イヤミスと知って読み、イヤミスはイヤミスなんだけど、嫌な話だったな、で終わらない切なさがある。ホワイダニットの名手。大好き!
冴えない中年サラリーマンが殺害され、捜査線上に上がる女たち。
浮気相手(彼女は何も知らずただ恋愛してただけなので被害者は被害者)の佐藤真由奈がいちばんきつい。妄想ちゃんの痛い女。あっちゅん…
被害者の妻杏子は、最初からそんなに嫌悪感を抱かず。ある意味いちばん可哀想かな。単純に被害者。女としての愚かな自分と、母としての強い自分に気づいて、まっすぐ自分の道、家族の道を再生していってほしい。
事件のキーマン渡瀬川瑠璃は、わたしはいちばんかっこいいなと思ってしまった。怖いけど。強い意志と深い愛情を感じた。
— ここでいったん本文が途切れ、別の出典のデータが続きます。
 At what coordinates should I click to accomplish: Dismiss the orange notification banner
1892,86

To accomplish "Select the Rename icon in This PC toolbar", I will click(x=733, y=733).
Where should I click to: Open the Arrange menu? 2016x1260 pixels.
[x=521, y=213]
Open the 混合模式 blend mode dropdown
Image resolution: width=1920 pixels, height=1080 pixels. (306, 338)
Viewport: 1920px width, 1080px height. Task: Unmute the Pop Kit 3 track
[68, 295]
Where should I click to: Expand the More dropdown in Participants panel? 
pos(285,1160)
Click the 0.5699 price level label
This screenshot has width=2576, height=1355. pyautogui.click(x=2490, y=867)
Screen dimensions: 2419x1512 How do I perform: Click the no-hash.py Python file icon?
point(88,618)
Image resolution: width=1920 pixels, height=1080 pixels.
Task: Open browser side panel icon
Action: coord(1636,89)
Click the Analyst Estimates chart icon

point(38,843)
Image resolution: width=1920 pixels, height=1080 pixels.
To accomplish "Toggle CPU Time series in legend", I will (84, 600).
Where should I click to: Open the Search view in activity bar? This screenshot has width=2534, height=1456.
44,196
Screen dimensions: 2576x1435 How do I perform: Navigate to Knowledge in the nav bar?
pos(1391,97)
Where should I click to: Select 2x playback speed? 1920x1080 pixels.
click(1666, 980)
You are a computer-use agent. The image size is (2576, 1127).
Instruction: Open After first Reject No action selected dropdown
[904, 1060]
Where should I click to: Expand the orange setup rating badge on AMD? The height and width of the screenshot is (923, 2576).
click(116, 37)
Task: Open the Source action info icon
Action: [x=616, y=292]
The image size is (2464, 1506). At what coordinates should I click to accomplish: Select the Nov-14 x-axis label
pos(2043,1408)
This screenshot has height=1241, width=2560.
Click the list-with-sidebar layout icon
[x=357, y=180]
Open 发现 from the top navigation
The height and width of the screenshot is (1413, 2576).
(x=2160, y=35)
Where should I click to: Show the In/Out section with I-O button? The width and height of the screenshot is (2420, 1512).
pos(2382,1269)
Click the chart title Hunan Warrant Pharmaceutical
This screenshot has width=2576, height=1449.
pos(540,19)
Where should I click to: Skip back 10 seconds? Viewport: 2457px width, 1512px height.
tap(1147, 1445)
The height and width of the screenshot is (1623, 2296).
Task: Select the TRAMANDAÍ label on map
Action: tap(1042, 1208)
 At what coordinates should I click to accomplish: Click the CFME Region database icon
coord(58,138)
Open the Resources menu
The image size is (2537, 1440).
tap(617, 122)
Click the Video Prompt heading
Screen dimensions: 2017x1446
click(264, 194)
真犯人の山本葵(瑠璃の実妹)は、サイコパスとはまた違う、子供の頃から成長を止めた、純真で凶暴な動物。いちばん真っ直ぐで、いちばん危険。愛を欲し、迎えた最期はとても悲しいものだった。
最後に姉が幼い頃の妹が書いた手紙を読むシーンがすごく切なかった。まあ、こんな妹絶対愛せないけどね!やばすぎ!笑
ストーリーテラーとして機能している我城薫刑事は、冷めた女として描かれているけど、警察天職だよね。情熱と冷静を兼ね備えたなかなか好きなキャラクターでした。薫刑事のシリーズあるのかな?
Posted by ブクログ
面白かった一気読み
マユカのその後気になるけど
あっちょんのことはただのおっさんってことで目覚めたのか?
戸沼家も丸く納まってるっぽいけど杏子が目を覚ましたから史織も優斗も丸くなったってことでおっけー?
葵が哀れで可哀想だけど疎まれるよな〜とも思う。
みんな必死で生きてるが割と男陣がゴミばっか
読みやすかった
他も気になる
Posted by ブクログ
最近読み終わるとまた楽しみが減ってしまった、、とまで思うまさきとしか作品。
女性特有の、一番悲しいのは私、可哀想な私、が複数視点で最初から最後まで続くかんじ。
悲しみの度合いなんて人それぞれなのに、人と比べて、自分が自分がってなる心理、すごいわかる。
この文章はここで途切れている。